*** Data in this exercise ***

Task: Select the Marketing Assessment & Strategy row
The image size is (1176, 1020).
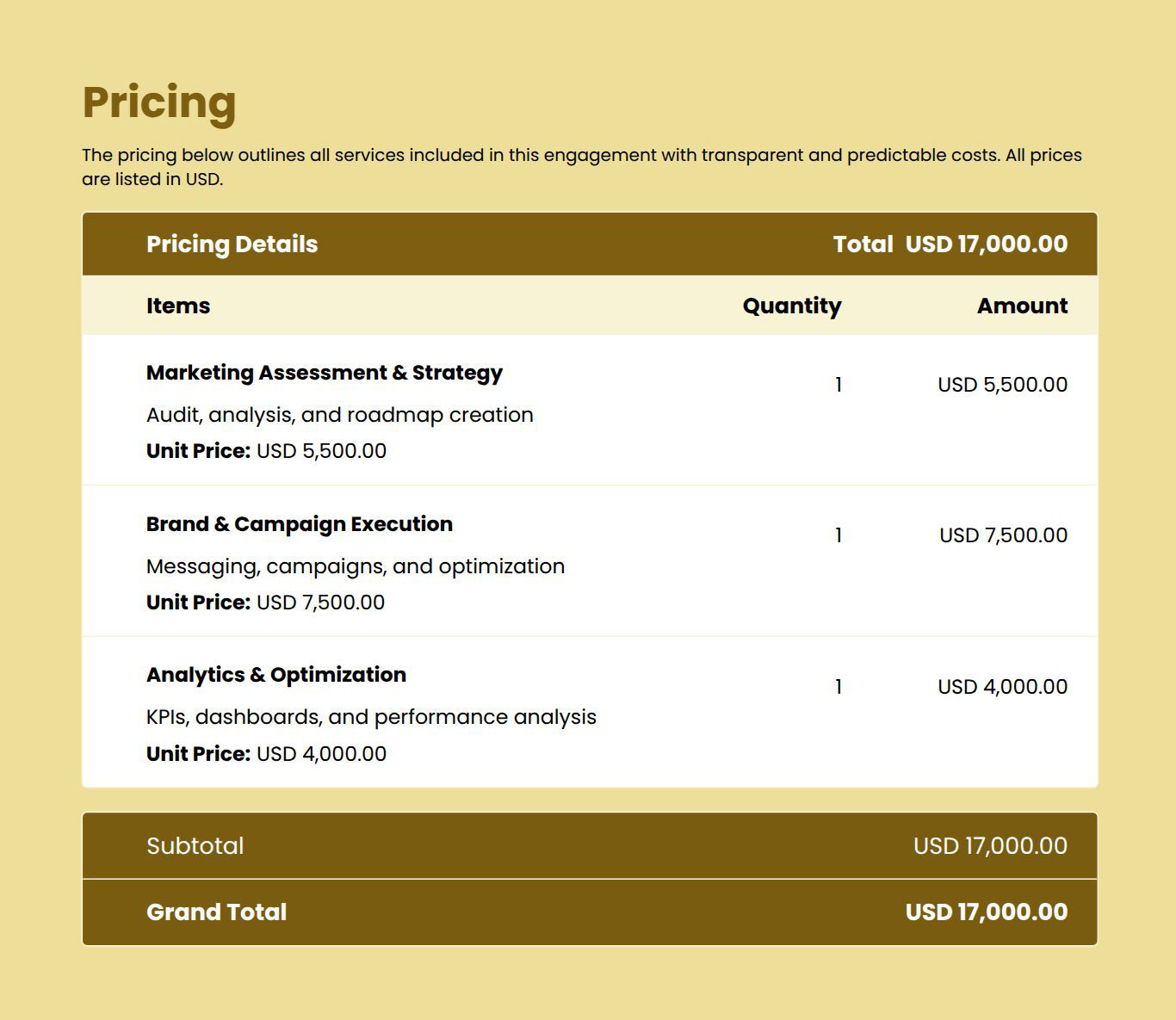Action: click(x=325, y=372)
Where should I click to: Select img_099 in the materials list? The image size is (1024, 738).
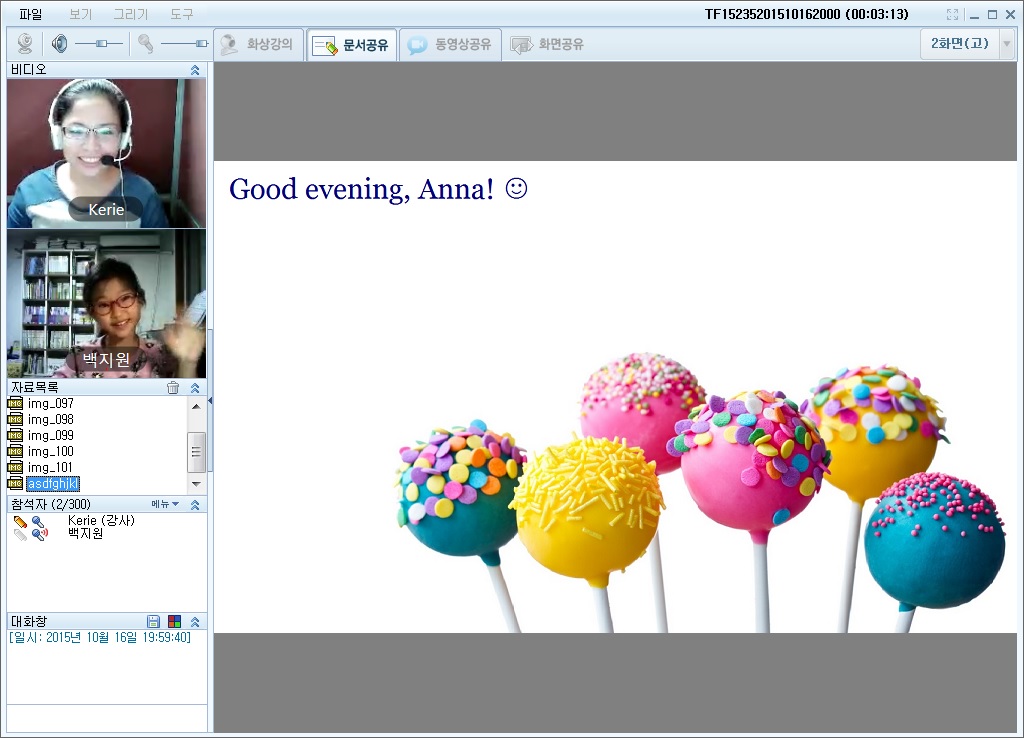50,436
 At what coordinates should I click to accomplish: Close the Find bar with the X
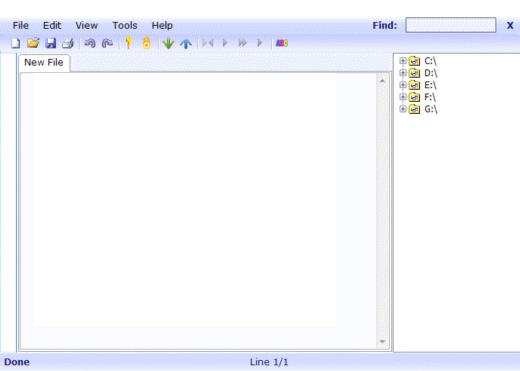(510, 25)
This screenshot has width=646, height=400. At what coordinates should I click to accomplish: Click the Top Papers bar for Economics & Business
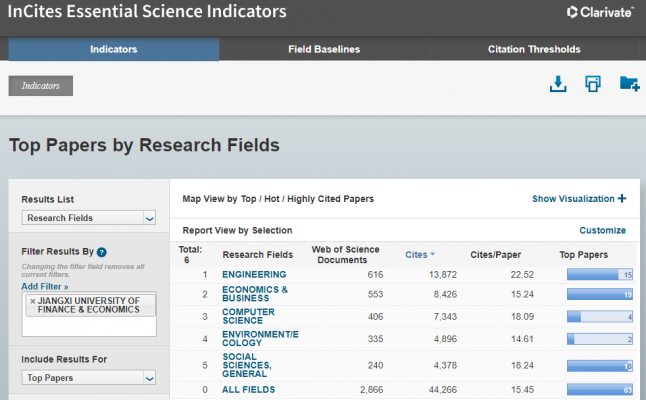pyautogui.click(x=600, y=295)
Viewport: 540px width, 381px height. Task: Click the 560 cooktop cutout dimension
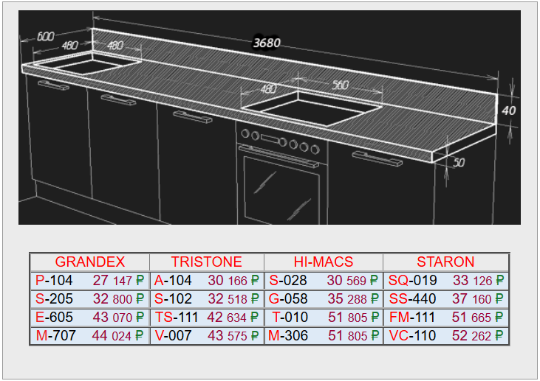[340, 85]
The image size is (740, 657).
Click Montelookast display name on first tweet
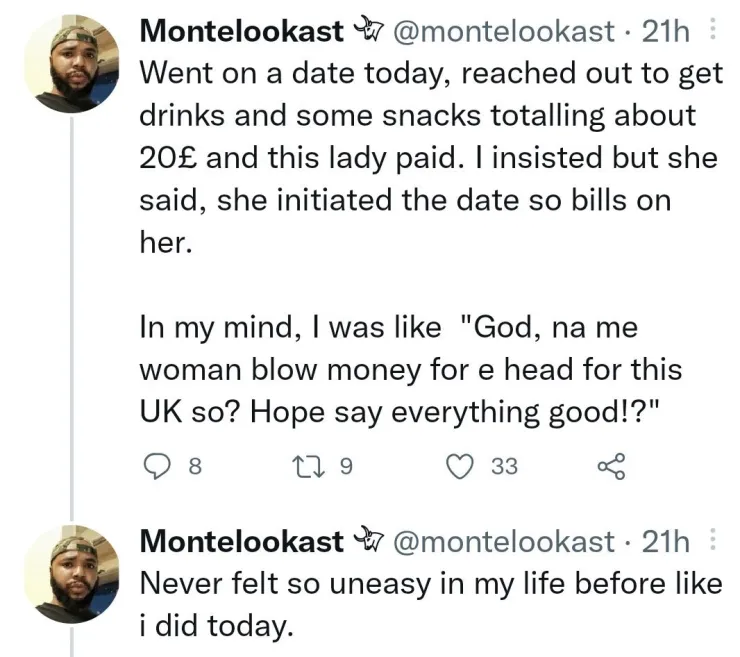(242, 31)
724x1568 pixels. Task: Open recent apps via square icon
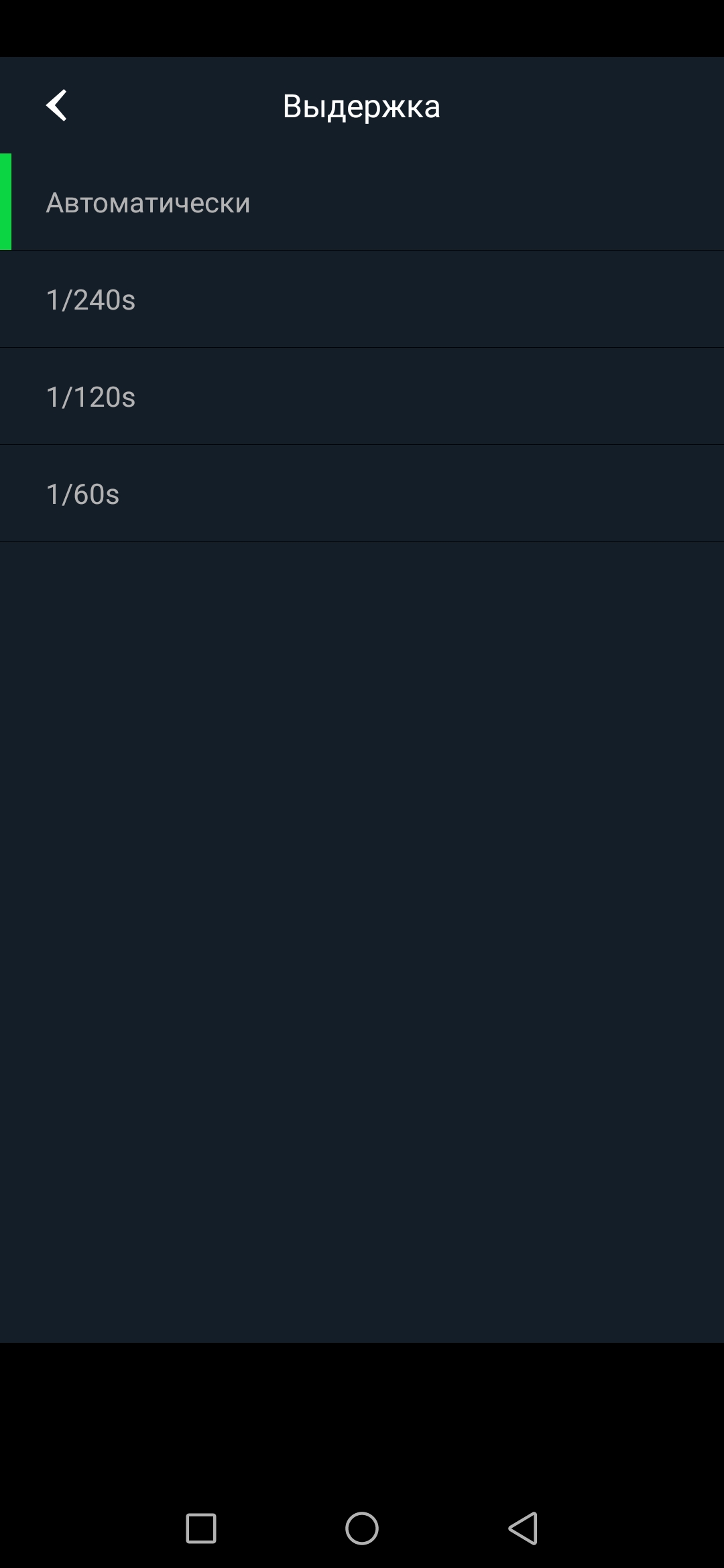coord(200,1528)
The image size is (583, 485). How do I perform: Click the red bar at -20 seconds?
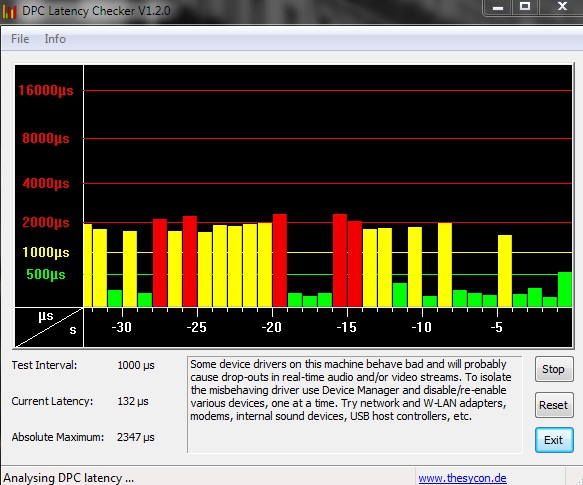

*** End of Data in this exercise ***

What needs to be done -> Give the data back exactly, omitting all pictures.

Reply to the exercise ->
Task: Select the Marketing Assessment & Strategy row
The image size is (1176, 1020).
Action: click(x=325, y=372)
Where should I click to: Select img_099 in the materials list? The image size is (1024, 738).
50,436
 At what coordinates should I click to accomplish: Close the Find bar with the X
(510, 25)
This screenshot has width=646, height=400. At what coordinates should I click to accomplish: Click the Top Papers bar for Economics & Business
pyautogui.click(x=600, y=295)
Viewport: 540px width, 381px height. Task: Click the 560 cooktop cutout dimension
[340, 85]
The image size is (740, 657).
Click Montelookast display name on first tweet
(242, 31)
724x1568 pixels. Task: Open recent apps via square icon
coord(200,1528)
The image size is (583, 485). How do I perform: Click the red bar at -20 seconds?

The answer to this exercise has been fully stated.